Miasto przegrało sądową batalię

Spór sądowy na linii miasto Częstochowa – Nowak-Mosty trwa od co najmniej kilku miesięcy. Jego najnowszy epizod zakończył się na razie (wyrok jest nieprawomocny) zwycięstwem konsorcjum budowlanego z Dąbrowy Górniczej. Niedoszły wykonawca nowej rakowskiej estakady wystawił miastu rachunek, który z kosztami sądowymi wynosi niemalże 3 miliony złotych!

Przedstawmy na początku tło tej sytuacji. Firma Nowak-Mosty, która utraciła możliwość poprowadzenia przebudowy Alei Wojska Polskiego wiosną ubiegłego roku wszczęła wobec Miejskiego Zarządu Dróg spór sądowy o należne – zdaniem firmy – pieniądze. Umowa miała zostać zerwania bezprawnie, stąd Nowak-Mosty wystąpiło o uregulowanie obiecanej należności głównej wraz z odsetkami oraz kosztami procesu.

Pod koniec stycznia Sąd Okręgowy w Częstochowie wydał wyrok na korzyść przedsiębiorstwa. Nowak-Mosty ma otrzymać nieco ponad 250 tys. złotych tytułem karnych odsetek od należności głównej, kosztów procesu i kosztów odzyskiwania należności. Sąd uzasadniał, że MZD regulując, choć ze zwłoką, fakturę na kwotę 2,5 mln zł, przyznał się, że należność była zasadna, a opóźnienie zapłaty nie było uzasadnione. Rzecznik prasowy MZD Maciej Hasik informuje, że wyrok dotyczy jedynie części sporów:

Próbując poznać perspektywę firmy Nowak-Mosty skontaktowaliśmy się z jej przedstawicielami. Niestety konsorcjum odmawia udzielenia jakichkolwiek informacji w tej sprawie. Nie chce również udzielić komentarza odnośnie wyroku sądu.

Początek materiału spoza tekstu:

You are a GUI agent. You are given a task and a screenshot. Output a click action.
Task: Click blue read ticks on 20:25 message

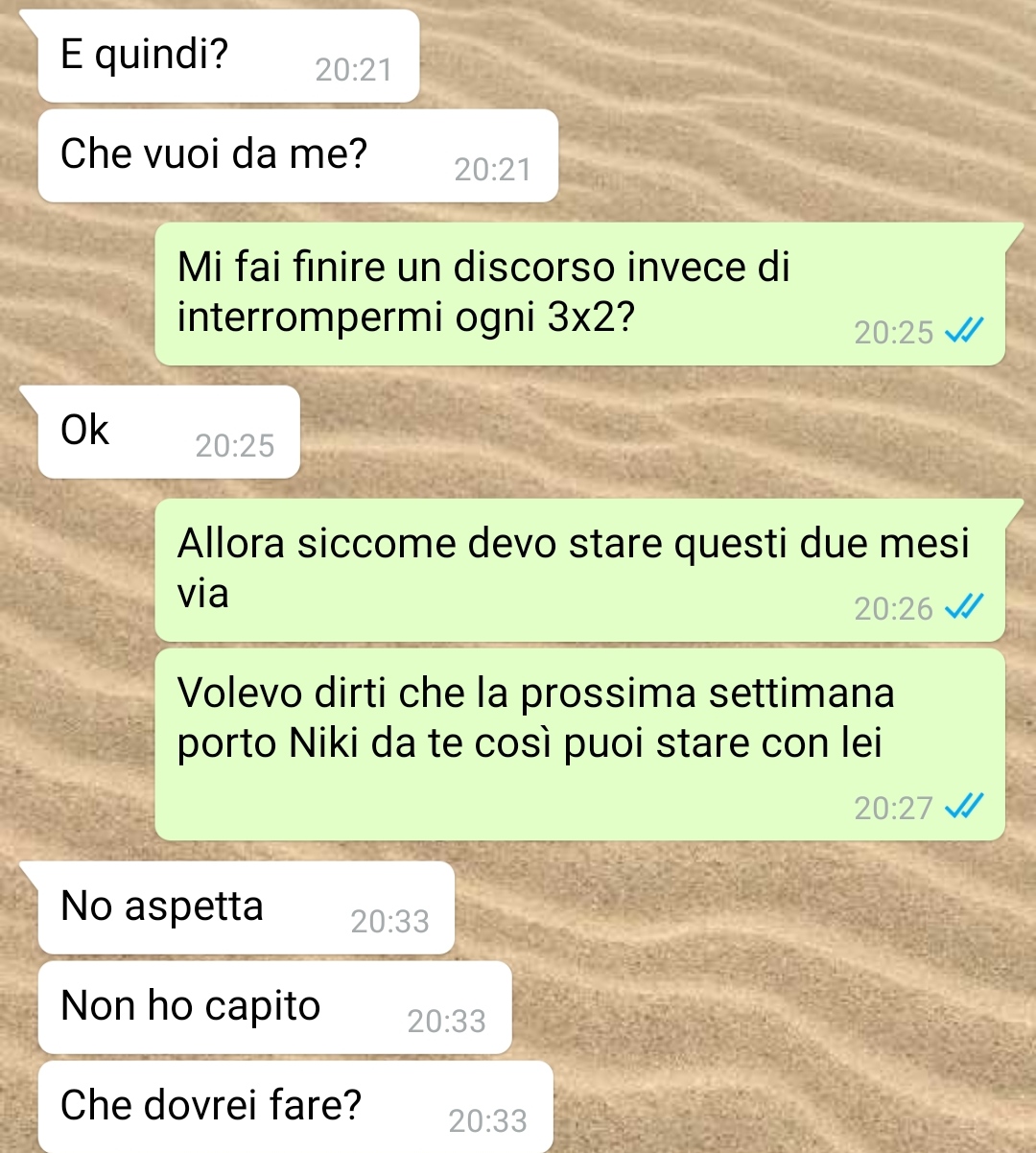coord(963,331)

Wyrok jest nieprawomocny, 6 lutego pełnomocnik MZD złożył do sądu wniosek o pisemnie uzasadnienie wyroku, co zapowiada złożenie zażalenia, które rozpatrzy Sąd Apelacyjny w Katowicach. Dodajmy, że spór o rakowską estakadę jest jedynie elementem większego konfliktu. Na wokandzie znajduje się pozew o jednostronne odstąpienie przez MZD z umowy na przebudową Alei Wojska Polskiego. Nowak-Mosty domaga się od miasta niemalże 30 mln złotych.